BTW, I can well believe that Menem and Fujimori were dictators (and that Uribe IS one), but not because of how long they were in office. It's all the stench of fucking DEATH, stupid!

"Widely accused of squandering", yes. But he never says BY WHOM. That's because the accusers are all fucking idiots and/or greedheads who are only miffed because they can't squander that money on themselves, coke and hookers.

And if being re-elected even once makes them dictators, then what on Earth does having been re-elected numerous times (3 or 4? I forget) make our late, great PM, Pierre Trudeau, definitely the Chávez of his time and place?
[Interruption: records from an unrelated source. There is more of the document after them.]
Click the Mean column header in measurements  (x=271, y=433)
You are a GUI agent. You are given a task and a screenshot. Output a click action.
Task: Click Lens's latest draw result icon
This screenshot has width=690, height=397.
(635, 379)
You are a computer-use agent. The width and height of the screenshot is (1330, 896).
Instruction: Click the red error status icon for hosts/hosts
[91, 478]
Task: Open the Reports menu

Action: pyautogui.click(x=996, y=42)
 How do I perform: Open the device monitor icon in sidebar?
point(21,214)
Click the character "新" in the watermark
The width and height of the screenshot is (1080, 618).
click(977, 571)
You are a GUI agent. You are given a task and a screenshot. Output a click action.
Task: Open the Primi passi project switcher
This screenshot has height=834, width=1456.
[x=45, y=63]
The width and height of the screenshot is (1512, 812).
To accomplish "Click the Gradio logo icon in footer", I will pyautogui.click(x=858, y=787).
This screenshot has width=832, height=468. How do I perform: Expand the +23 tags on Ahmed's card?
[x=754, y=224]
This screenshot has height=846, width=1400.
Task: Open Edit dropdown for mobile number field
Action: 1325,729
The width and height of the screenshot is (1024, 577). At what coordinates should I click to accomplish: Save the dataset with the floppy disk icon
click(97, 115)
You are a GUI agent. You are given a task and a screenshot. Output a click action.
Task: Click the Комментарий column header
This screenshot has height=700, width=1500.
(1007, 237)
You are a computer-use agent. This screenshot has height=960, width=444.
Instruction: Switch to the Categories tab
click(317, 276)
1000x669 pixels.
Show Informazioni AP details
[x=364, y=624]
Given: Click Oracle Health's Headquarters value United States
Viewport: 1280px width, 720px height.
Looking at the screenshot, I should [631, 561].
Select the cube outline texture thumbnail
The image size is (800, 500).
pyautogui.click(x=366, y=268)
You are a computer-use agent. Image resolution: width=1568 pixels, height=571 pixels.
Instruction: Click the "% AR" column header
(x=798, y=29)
Christ, he was first elected when I was in diapers, and I practically grew up with that man in office the entire time...

Oh. I get it. It's COMPLEX, duh. That is, it's only really wrong when South American guys who aren't tame to Big Amurrican Bidness do it. And worse still if they're brown.

Silly me, to have ignored the complexities of it all!

Utpal Author Profile Page:

Actually, the rightwing in the US for a long time claimed FDR was a quasi-dictator. So this is actually not that new.

Utpal Author Profile Page:

As I have always said, your average journo is stupid, period :) But Correa has only been reelected once!

otto Author Profile Page:

Hehehe, so much goodness to share here! Great to note that after just two years Studmuffin is A DICTATOR! Sheesh, it took Stalin decades to get that honour. And I love this bit about H-man:


"The Good: Amid an oil-fueled economic boom, he spent billions on health care and education.

The Bad: Chavez has been widely accused of squandering the country’s oil wealth.... "

Funny to watch how oppo arugments move to EpicFail status when they try to be logical and even-handed. Seriously, this tosser should just go the normal route and aim to appease the molten-lead pouring section of readership.